___ Extrait du texte ___

Il est désigné pour servir en Afrique-Occidentale française (AOF) le 24 septembre 1941. Le 8 mars 1942 après un séjour à Alger, il rejoint Dakar où il est affecté comme chef du 2e bureau (renseignements) à l’état-major du général Barrau, commandant supérieur en AOF. En sa compagnie, il effectue une tournée du Sénégal, du Soudan français et de la Guinée. Il rédige avec son équipe et celle du 3e bureau une « Instruction sur la conduite de la guerre sur les arrières de l’ennemi » diffusée jusqu’à l’échelon de la compagnie. Il est promu colonel le 25 juin 1943.

Il est désigné pour continuer ses services en Afrique du Nord et arrive à Alger le 31 août 1943 où il est affecté au 2e bureau de l’état-major de l’armée de terre, chargé de l’action psychologique et de la direction du journal Combattant 43 dont l’un des collaborateurs est le peintre André Hambourg. Évincé de son poste par André Le Troquer, commissaire à la Guerre et à l’Air, pour avoir refusé de publier le compte rendu d’une conférence de celui-ci mettant en cause l’honneur des cadres de l’armée de 1939-1940, il est mis à la disposition de la 9e division d’infanterie coloniale (DIC) sous les ordres du général Magnan le 4 mai 1944.

Il prend le commandement du 6e régiment de tirailleurs sénégalais (RTS), en Corse, le 30 mai 1944. Il rencontre pour la première fois à Bastia, le 16 juin 1944, le général de Lattre de Tassigny qui a demandé à voir le 6e RTS et son colonel.

Il participe au débarquement de Provence à la tête de son régiment avec lequel il débarque le 19 août 1944 au matin sur la plage de La Nartelle dans le Var. Il atteint Toulon le 26 août 1944, après six jours de combats intenses sur l’axe Solliès-Pont, La Farlède, La Valette-du-Var et Toulon. Le 6e RTS déplore 587 tués, blessés et disparus. Une citation à l’ordre de l’armée rend hommage à ces actions[12].

Il quitte Toulon le 9 septembre avec son régiment reconstitué par incorporation d'éléments des Forces françaises de l'intérieur (FFI) qui « blanchissent » progressivement le régiment. Par note du 13 octobre 1944, le 6e RTS devient le 6e régiment d’infanterie coloniale (RIC).

___ Lignes de données ___

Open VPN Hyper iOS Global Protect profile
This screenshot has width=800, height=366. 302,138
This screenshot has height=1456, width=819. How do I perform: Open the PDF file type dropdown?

___
___ Lignes de données ___

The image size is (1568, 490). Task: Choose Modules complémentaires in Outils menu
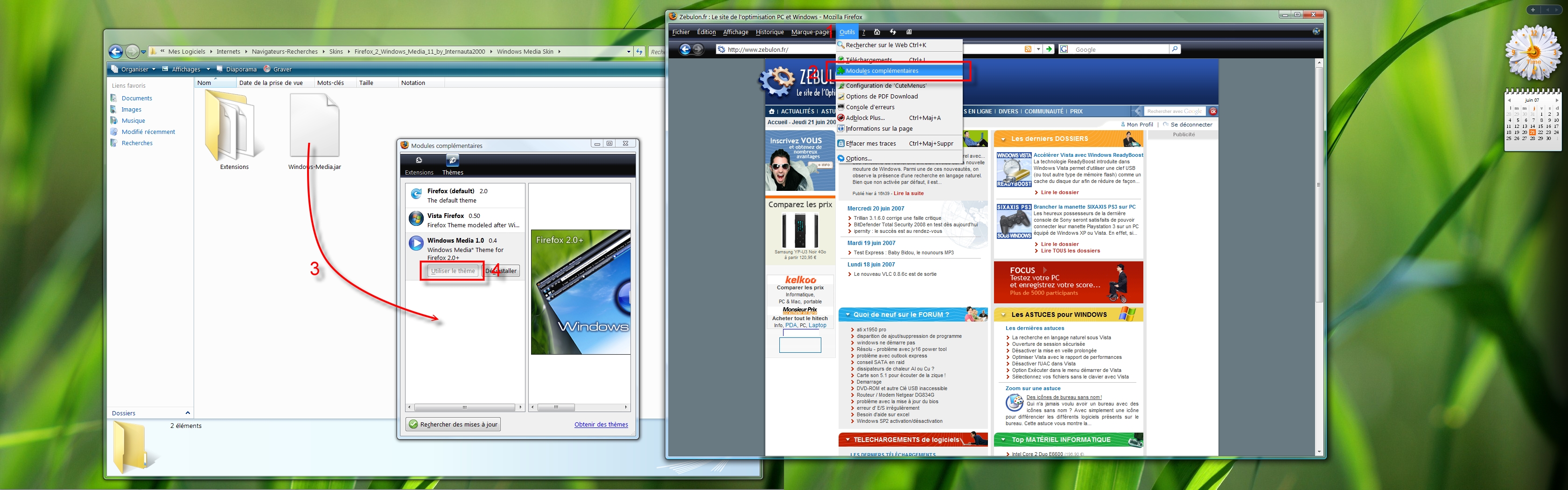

___

Travail à faire
Transcrivez sans rien modifier le passage du texte sur le parcours militaire du colonel en commençant à « Il est désigné pour continuer » et en terminant à « et son colonel. ».

Corrigé
Il est désigné pour continuer ses services en Afrique du Nord et arrive à Alger le 31 août 1943 où il est affecté au 2e bureau de l’état-major de l’armée de terre, chargé de l’action psychologique et de la direction du journal Combattant 43 dont l’un des collaborateurs est le peintre André Hambourg. Évincé de son poste par André Le Troquer, commissaire à la Guerre et à l’Air, pour avoir refusé de publier le compte rendu d’une conférence de celui-ci mettant en cause l’honneur des cadres de l’armée de 1939-1940, il est mis à la disposition de la 9e division d’infanterie coloniale (DIC) sous les ordres du général Magnan le 4 mai 1944.

Il prend le commandement du 6e régiment de tirailleurs sénégalais (RTS), en Corse, le 30 mai 1944. Il rencontre pour la première fois à Bastia, le 16 juin 1944, le général de Lattre de Tassigny qui a demandé à voir le 6e RTS et son colonel.